Published on Mar. 26, 2020

This Too Shall Pass

We believe several markers are in place suggesting it may be an attractive time to invest in fixed income and equity markets, albeit in a conservative fashion. In our opinion, the financial markets have been dislocated. Prices have largely fallen considerably from where they were a month ago. Liquidity seized across fixed income markets and is only beginning to mildly thaw in the wake of massive Federal Reserve intervention. We believe that this suggests a buying opportunity, but of course these lower prices must be compared to the fundamentals of the companies.

The pandemic and the public health response have suddenly and severely curtailed demand for many goods and services. In the next few weeks, we believe that there will be massive additions to the unemployment rolls, and scenes of healthcare rationing may be streamed into our living rooms. The widening of corporate spreads and the bear market in stocks reflect these grim realities. But we believe the impact on corporate earnings will be temporary. A successful pharmaceutical intervention is possible from one of the many antiviral or antibody therapies currently being trialed. We are encouraged that social distancing will slow the spread of COVID-19, as it has in other nations. We believe that the monetary and fiscal stimulus packages are large enough to matter, though not a cure-all, and we expect to see more actions in the coming weeks. America’s collective ability to endure a “lockdown” economy has limits. We therefore expect that this too shall pass.
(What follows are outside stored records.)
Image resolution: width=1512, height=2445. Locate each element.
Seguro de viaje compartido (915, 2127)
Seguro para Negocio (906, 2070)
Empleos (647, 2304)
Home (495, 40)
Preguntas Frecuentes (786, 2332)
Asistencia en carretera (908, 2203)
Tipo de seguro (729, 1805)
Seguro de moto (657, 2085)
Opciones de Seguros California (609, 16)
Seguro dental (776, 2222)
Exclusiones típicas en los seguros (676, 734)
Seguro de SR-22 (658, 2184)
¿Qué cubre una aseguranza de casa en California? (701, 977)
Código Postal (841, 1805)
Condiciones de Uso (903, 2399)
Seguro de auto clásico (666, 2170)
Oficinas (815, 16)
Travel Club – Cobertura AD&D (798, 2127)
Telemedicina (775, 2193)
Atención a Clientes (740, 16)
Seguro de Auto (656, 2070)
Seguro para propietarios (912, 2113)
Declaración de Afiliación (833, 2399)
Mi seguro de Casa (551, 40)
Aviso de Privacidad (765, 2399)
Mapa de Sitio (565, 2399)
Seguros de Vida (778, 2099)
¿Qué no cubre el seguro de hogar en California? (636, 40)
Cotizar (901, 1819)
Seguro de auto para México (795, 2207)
We believe it is important to invest where balance sheets can withstand a recession, which is why capital must be deployed conservatively. Fortunately, securities issued by many leading companies with solid finances were also marked down in this maelstrom. Our approach is not to attempt to be heroic, but instead to purchase the fixed income and equity securities of attractive issuers at discounted valuations. When the pandemic crisis abates, there will be catch-up purchasing of durable goods that were delayed in the downturn, while monetary and fiscal stimulus will not be curtailed as quickly as it was introduced. Though we do not expect a “V”-shaped recovery, we do expect a meaningful acceleration in activity off of the low prices. We believe that financial markets will anticipate this: Markets often peak while the economy is still in expansion, and they often trough while the economy is still in recession. In our view, putting some capital to work today properly anticipates this reality.